You are viewing a plain text version of this content. The canonical link for it is here.
Posted to dev@spamassassin.apache.org by Daniel Quinlan <qu...@pathname.com> on 2004/06/28 08:58:31 UTC

Digest::SHA1 quandary

So, given the performance numbers for Bayes when Digest::SHA1 is not
present and we use our own perl implementation, I think we have four
good options for 3.0:

  - ship with a copy of Digest::SHA1 or equivalent XS implementation
    of SHA1 digest
  - ship with a copy of something else which is just as fast such as
    FNV-1 or MD5 (if it makes sense)
  - don't do Bayes without Digest::SHA1
  - don't do SHA1 in Bayes without Digest::SHA1

I think the current option of horribly slow Bayes without Digest::SHA1
is unacceptable.

There's the related issue of the extra function call overhead, it would
be nice to get rid of that.

Daniel

-- 
Daniel Quinlan
http://www.pathname.com/~quinlan/

Re: Digest::SHA1 quandary

Posted by Sidney Markowitz <si...@sidney.com>.
Daniel Quinlan wrote:
> I think this makes the best case for requiring
> Digest::SHA1 and not using FNV-1

I always meant that part of deciding to use FNV-1 would be for me to 
submit an xs version of it as Digest::FNV to CPAN (which I intend to do 
anyway). But that isn't relevant given that there is not enough 
compelling reason to switch hash functions. I'm +1 on requiring 
Digest::SHA1.

  -- sidney


Re: Digest::SHA1 quandary

Posted by Daniel Quinlan <qu...@pathname.com>.
Sidney Markowitz <si...@sidney.com> writes:

> If we ship an xs version of SHA1, why is that so much easier on people 
> than getting a copy from CPAN? We don't ship every other CPAN module 
> that we require. I'm uneasy about supporting a native code module. spamc 
> is bad enough. We can't assume people not on linux/unix platforms have a 
> C compiler.

I think this makes the best case for requiring Digest::SHA1 and not
using FNV-1, so I'll submit a bug to that effect.
 
> I'm in favor of just requiring the module. It's used in the Habeas eval 
> test and the hashcash plugin as well as in Bayes.
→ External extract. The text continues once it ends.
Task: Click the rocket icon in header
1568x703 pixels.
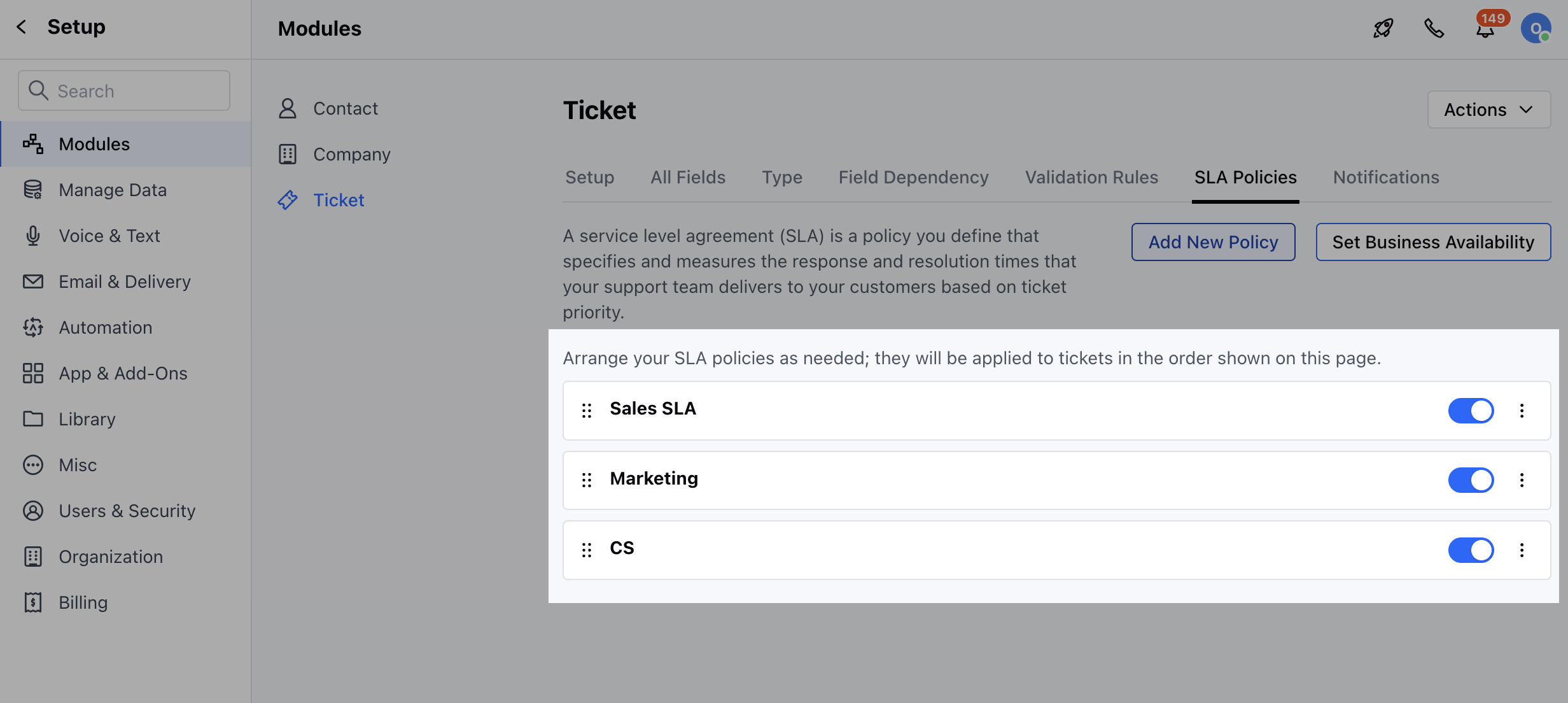Action: pos(1383,28)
Agreed.  We could just require it for those tests or we could simply
just require it, I favor the latter.

Daniel

-- 
Daniel Quinlan
http://www.pathname.com/~quinlan/

Re: Digest::SHA1 quandary

Posted by Sidney Markowitz <si...@sidney.com>.
The only way to get the speed is to have an xs version of a hash 
function. FNV-1 will not help if it is pure perl.

The profile seems to show that the xs version of SHA1 is fast enough 
that there is little reason to change the database format in order to 
use FNV-1. I can't think of any advantage that MD5 has over FNV-1 except 
that an MD5 xs module exists in CPAN already. MD5 would give us even 
less performance improvement over SHA1 than FNV-1.
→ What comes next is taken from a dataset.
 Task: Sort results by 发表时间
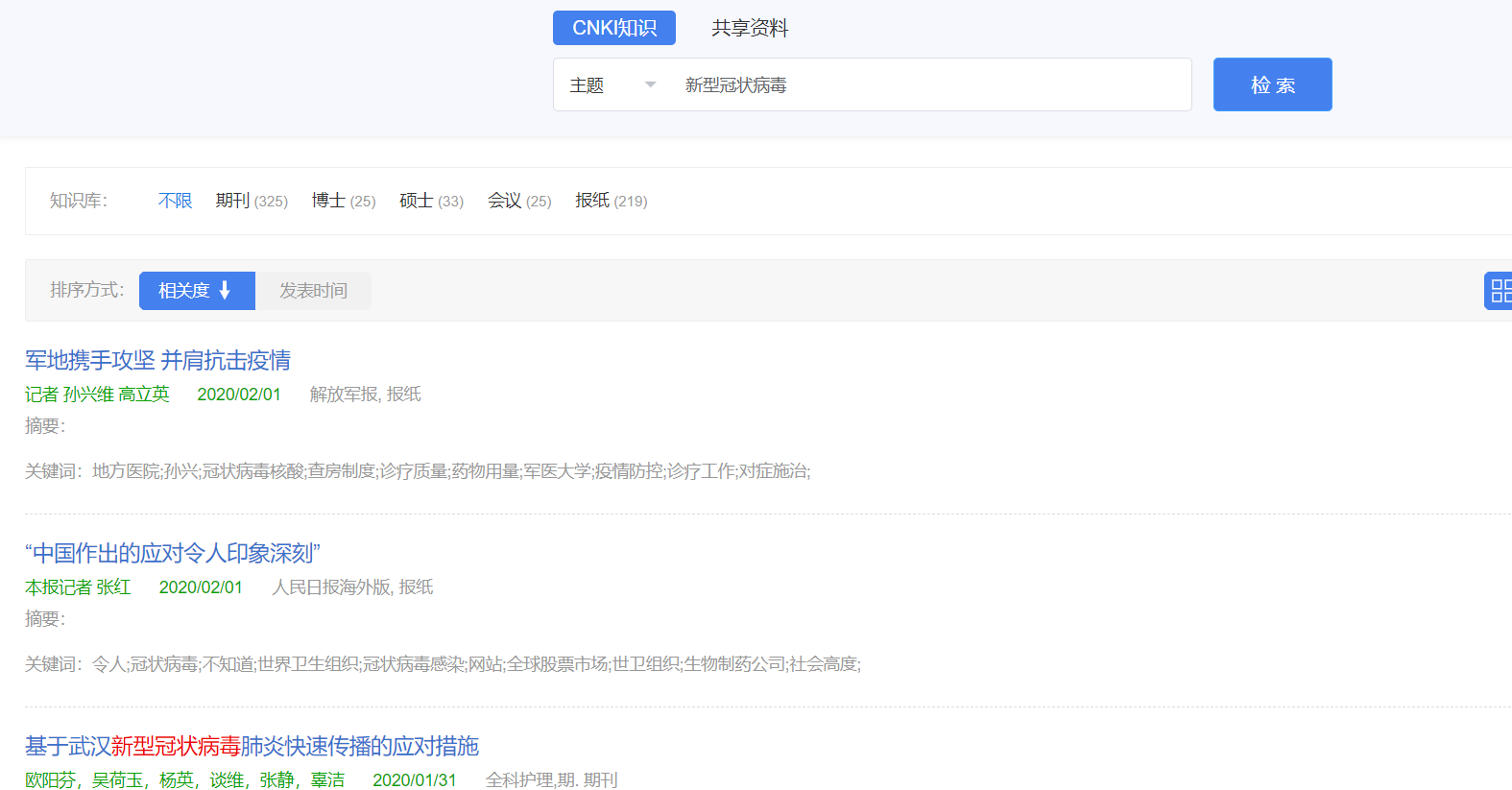coord(313,291)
If we ship an xs version of SHA1, why is that so much easier on people 
than getting a copy from CPAN? We don't ship every other CPAN module 
that we require. I'm uneasy about supporting a native code module. spamc 
is bad enough. We can't assume people not on linux/unix platforms have a 
  C compiler.

I'm in favor of just requiring the module. It's used in the Habeas eval 
test and the hashcash plugin as well as in Bayes.

  -- sidney

Re: Digest::SHA1 quandary

Posted by "Malte S. Stretz" <ms...@gmx.net>.
On Monday 28 June 2004 09:06 CET Daniel Quinlan wrote:
> Daniel Quinlan <qu...@pathname.com> writes:
> > So, given the performance numbers for Bayes when Digest::SHA1 is not
> > present and we use our own perl implementation, I think we have four
> > good options for 3.0:
> >
> >   - ship with a copy of Digest::SHA1 or equivalent XS implementation
> >     of SHA1 digest

-1

> >   - ship with a copy of something else which is just as fast such as
> >     FNV-1 or MD5 (if it makes sense)

-1

> >   - don't do Bayes without Digest::SHA1

+0.9

> >   - don't do SHA1 in Bayes without Digest::SHA1

Dunno if thats possible.

> Oh, I forgot to mention one obvious option that precedes these:
>
>    - simply require Digest::SHA1

+1

Cheers,
Malte

-- 
[SGT] Simon G. Tatham: "How to Report Bugs Effectively"
      <http://www.chiark.greenend.org.uk/~sgtatham/bugs.html>
[ESR] Eric S. Raymond: "How To Ask Questions The Smart Way"
      <http://www.catb.org/~esr/faqs/smart-questions.html>

Re: Digest::SHA1 quandary

Posted by Michael Parker <pa...@pobox.com>.
I think this will be an echo of what's already been said, but thought
I would give my $.02 anyway.

On Mon, Jun 28, 2004 at 12:06:16AM -0700, Daniel Quinlan wrote:
> Daniel Quinlan <qu...@pathname.com> writes:
> 
> > So, given the performance numbers for Bayes when Digest::SHA1 is not
> > present and we use our own perl implementation, I think we have four
> > good options for 3.0:
> > 
> >   - ship with a copy of Digest::SHA1 or equivalent XS implementation
> >     of SHA1 digest
> >   - ship with a copy of something else which is just as fast such as
> >     FNV-1 or MD5 (if it makes sense)

Any thing we include will most likely need to be compiled.  As we just
saw with the spamc stuff, this is a bad thing.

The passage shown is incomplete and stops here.